- **Selected excerpt**:
□ □ □ □ □ □ □
Cover of Morgan Parker's You Get What You Pay For

Morgan Parker’s You Get What You Pay For; recommended by Issue 27 Contributor Michelle Lewis 

“I am tired of surviving,” says Morgan Parker in her 2024 memoir-in-essays, You Get What You Pay For, “I want to know who I could be in my right mind.” Parker is the empathetic, cheeky, thoughtful narrator of this collection—in other words, just a girl, standing on a slave ship, asking someone to love her. 

Beginning with her sheltered upbringing as the only Black kid in her class in a conservative religious town, Parker is at the mercy of her poet’s mind and its mental illness. She “passes” as a functioning member of society, and at times her depression overtakes her. It is most ruthless when Black men and women are being shot “accidentally” during (before, and since) the writing of the book. The ubiquity of the unpunished killings, death-by-cop “suicides,” and hair-trigger shootings of the mentally ill heightens her vulnerability as she attempts to exist, let alone thrive, let alone construct a credible dating profile. Parker struggles to metabolize the beating drum of news while providing cultural context for the protests in Ferguson to her oblivious white therapist who doesn’t, she reminds Parker, “have a TV.” A slave ship, real and metonymic, provides the framework, along with Zora Neale Hurston, Walter Benjamin, and others, in essays about Bill Cosby, old-school Kanye, a tour of a preserved plantation with a willfully unaware guide, a Jay-Z video, and her many, often wrenching, efforts to live openheartedly and freely. “There is a part of me that is always back on the boat,” she says.
□ □ □ □ □ □ □
- **Information**:

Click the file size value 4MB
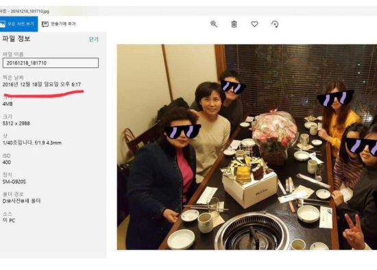 8,104
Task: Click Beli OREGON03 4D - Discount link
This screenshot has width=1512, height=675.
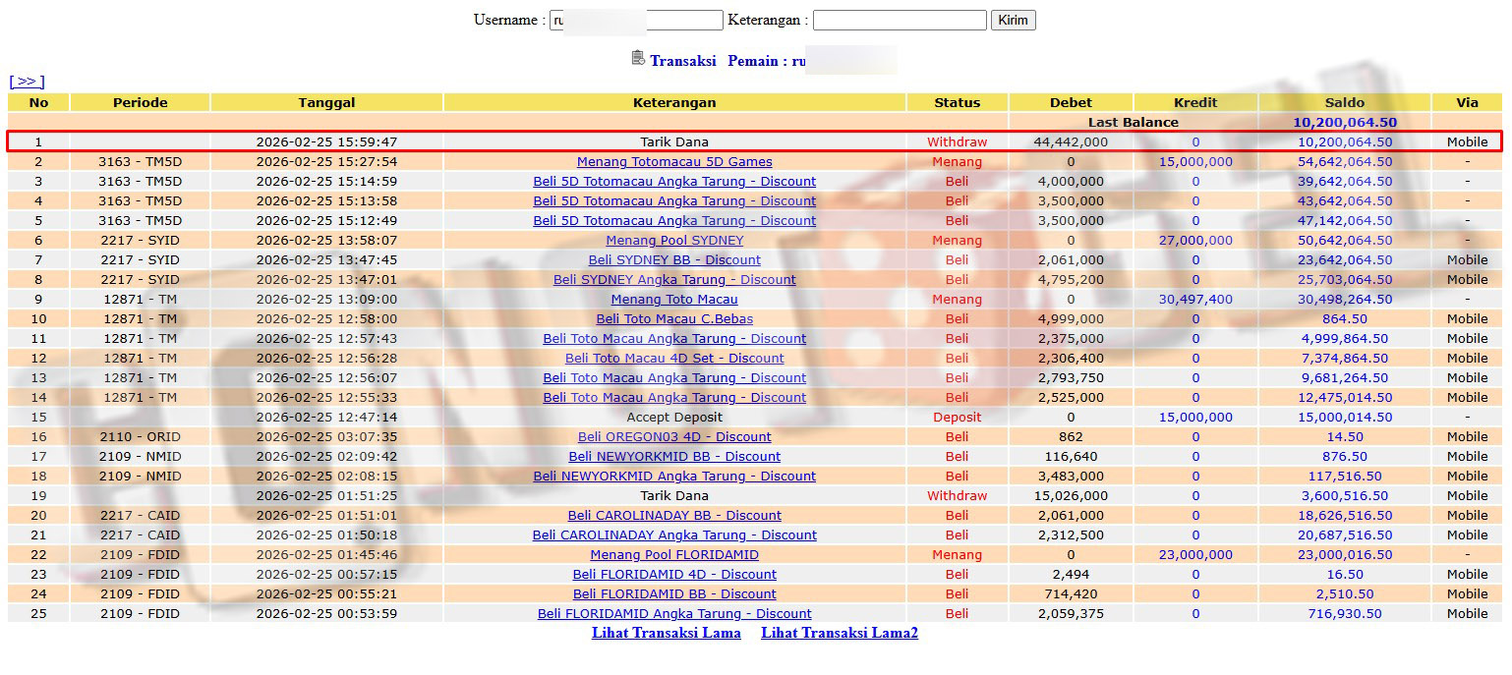Action: pyautogui.click(x=673, y=437)
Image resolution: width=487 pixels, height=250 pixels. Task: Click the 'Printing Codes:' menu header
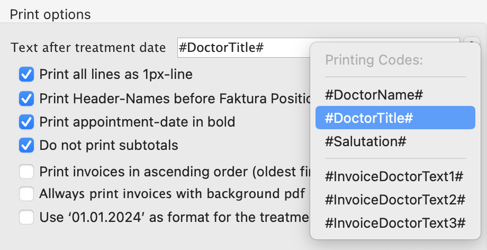pyautogui.click(x=374, y=60)
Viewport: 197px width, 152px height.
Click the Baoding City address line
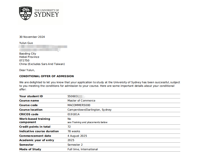[28, 54]
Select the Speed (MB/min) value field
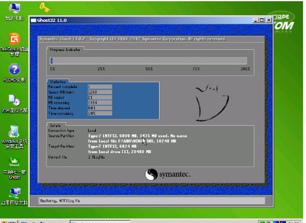The height and width of the screenshot is (223, 306). 100,92
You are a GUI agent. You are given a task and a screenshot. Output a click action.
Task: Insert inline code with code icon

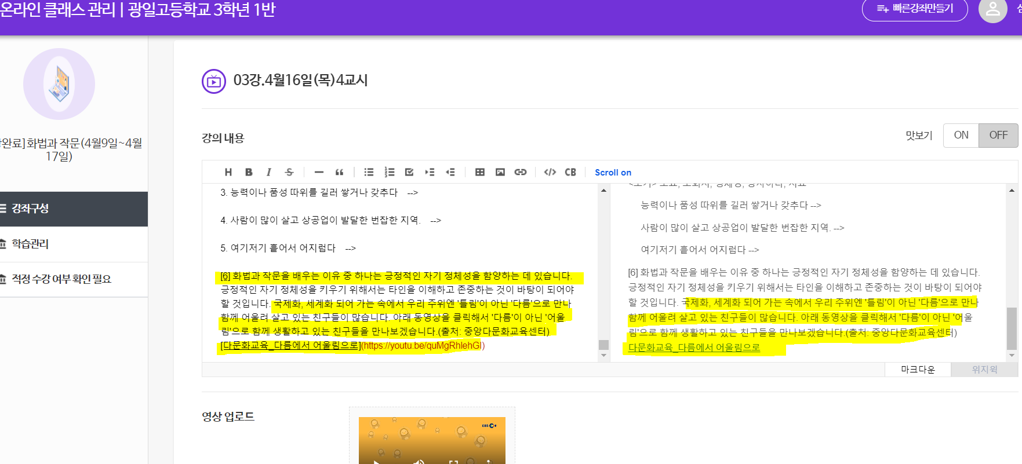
□ □ □ □ □ □ □
- **Your tasks**:
**A)** According to the book recommendation, in what year did Morgan Parker publish her memoir-in-essays You Get What You Pay For?
**B)** List every subject that the book recommendation names as a topic of the essays in You Get What You Pay For.
**C)** Repeat the part of the book recommendation that begins at the words "Cover of Morgan" and stops after the words "to love her.".

- **Task-by-task answers**:
**A)** 2024

**B)**
- Bill Cosby
- old-school Kanye
- a tour of a preserved plantation with a willfully unaware guide
- a Jay-Z video
- her many, often wrenching, efforts to live openheartedly and freely

**C)**
Cover of Morgan Parker's You Get What You Pay For

Morgan Parker’s You Get What You Pay For; recommended by Issue 27 Contributor Michelle Lewis 

“I am tired of surviving,” says Morgan Parker in her 2024 memoir-in-essays, You Get What You Pay For, “I want to know who I could be in my right mind.” Parker is the empathetic, cheeky, thoughtful narrator of this collection—in other words, just a girl, standing on a slave ship, asking someone to love her.